One of those summers, he showed up at Mamaw and Papaw’s in the MGB to take me on a road trip to see our wonderful cousins in Pennsylvania, and I felt very weird that I was going to be with him after not having seen him for at least a full year, which to a young child can seem like a lifetime. As we set out, he put something from a small gray film canister in his mouth, and when I asked what it was, he told me plainly it was speed. That was my dad’s way, being transparent, and plainspoken, thinking such honesty was the enlightened way to parent. Even though I was only nine or ten, I had been around enough drugs in my short life to know what amphetamines were. I was scared to death, and the speed seemed to fit the portrait of my dad painted by my mother, as well as my grandparents’ concern about his “lifestyle,” as they called it. When the MGB broke down in Catletsburg, only a few miles from Ashland, I was enormously relieved our trip had come to naught, feeling I had narrowly escaped something terrifying and would be safely returned to Morningside Drive.
Breaking into the entertainment business had become Mom’s obsession while we were living in California. One night she and Sister went to a Merle Haggard concert and managed to meet him in the parking lot. My mother is nothing if not beguiling and they ended up traveling with the great star on his tour bus for the next few days. I was left home alone during their escapade
I have pieced together that this sort of thing happened a lot. I tend only to recognize the absences when a story is being told about my family and one of the listeners will look at me and ask, “Where were you?” My mother and sister’s adventures, positive and negative, had so dominated my own life that I often had no idea where, in fact, I was while they were living theirs. I have put things together by asking family members and friends and doing childhood work with professional clinicians. So often when I start such work, guided back in time, giving that little girl who still lives in me a chance to express herself, the first thing out of my mouth, or the first thing I write, is, “Where is everybody?”

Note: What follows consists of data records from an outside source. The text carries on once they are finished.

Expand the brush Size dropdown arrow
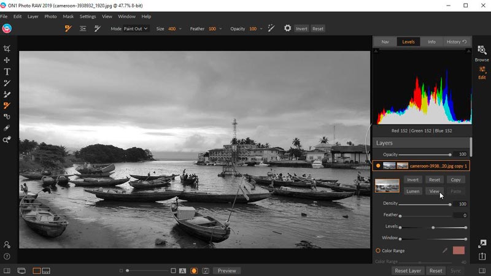click(180, 29)
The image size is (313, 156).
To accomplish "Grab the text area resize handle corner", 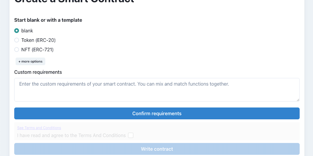I will pos(298,100).
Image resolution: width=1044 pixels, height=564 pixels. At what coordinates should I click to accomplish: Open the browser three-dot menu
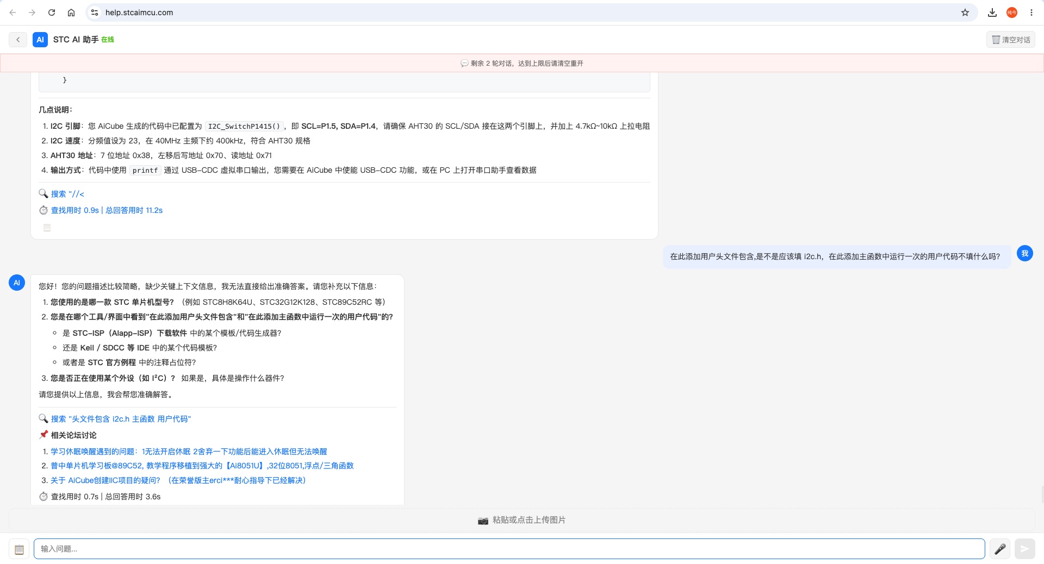coord(1031,12)
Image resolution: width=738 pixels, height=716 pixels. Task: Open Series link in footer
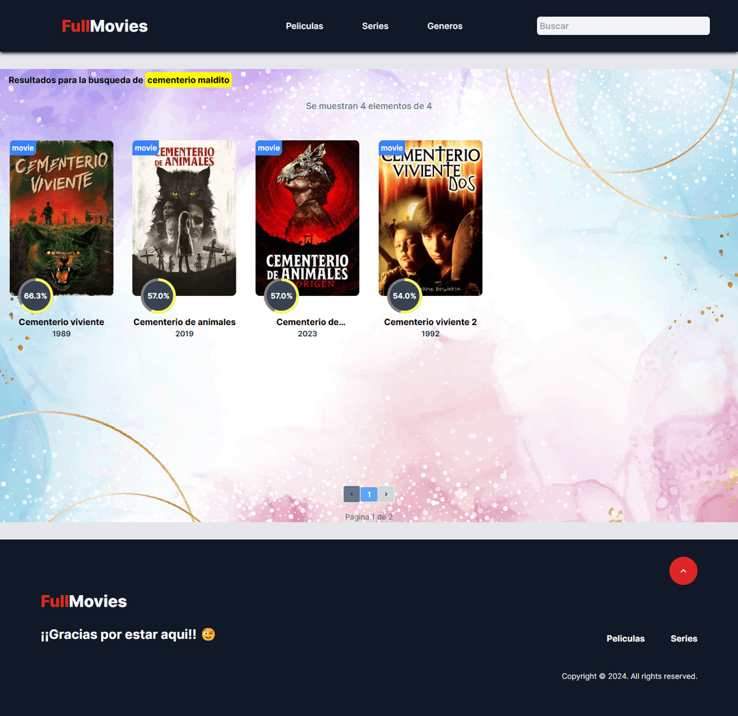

I spent another joyful, mostly carefree summer after fourth grade with my grandparents, but this time my sister stayed in California while she and Mom worked on their act. I missed her, but I flourished under the attentive care of both sets of grandparents. I guess my mother and sister had a promising summer, because I would later learn Mom decided Sister, who was only in eighth grade, would not be entering high school in the fall, so that the two of them could pursue Mom’s burgeoning quest to make something special out of her life. I would hear snippets from family and in some cases friends, such as my old pal from Hollywood, Gabrielle, who wrote that my mom and sister had crashed with her mom and her for a while in L.A., and often fought terribly in their small apartment. I later learned they also spent time working on their act and hanging out with musicians in Las Vegas and Austin. As for me, one evening toward the end of August, the phone rang, and Mamaw answered it in the kitchen. After a few moments, she told me to go play outside. I was climbing our wonderful big friendly tree in the front yard when she came out and said, “Ashley, you’re not going back to California to live with your mother and sister. You’re going back to the river to live with your dad.” She was clearly upset. I went and sat on the side stoop, stumped. I hadn’t spent any time with, much less lived with my dad in years.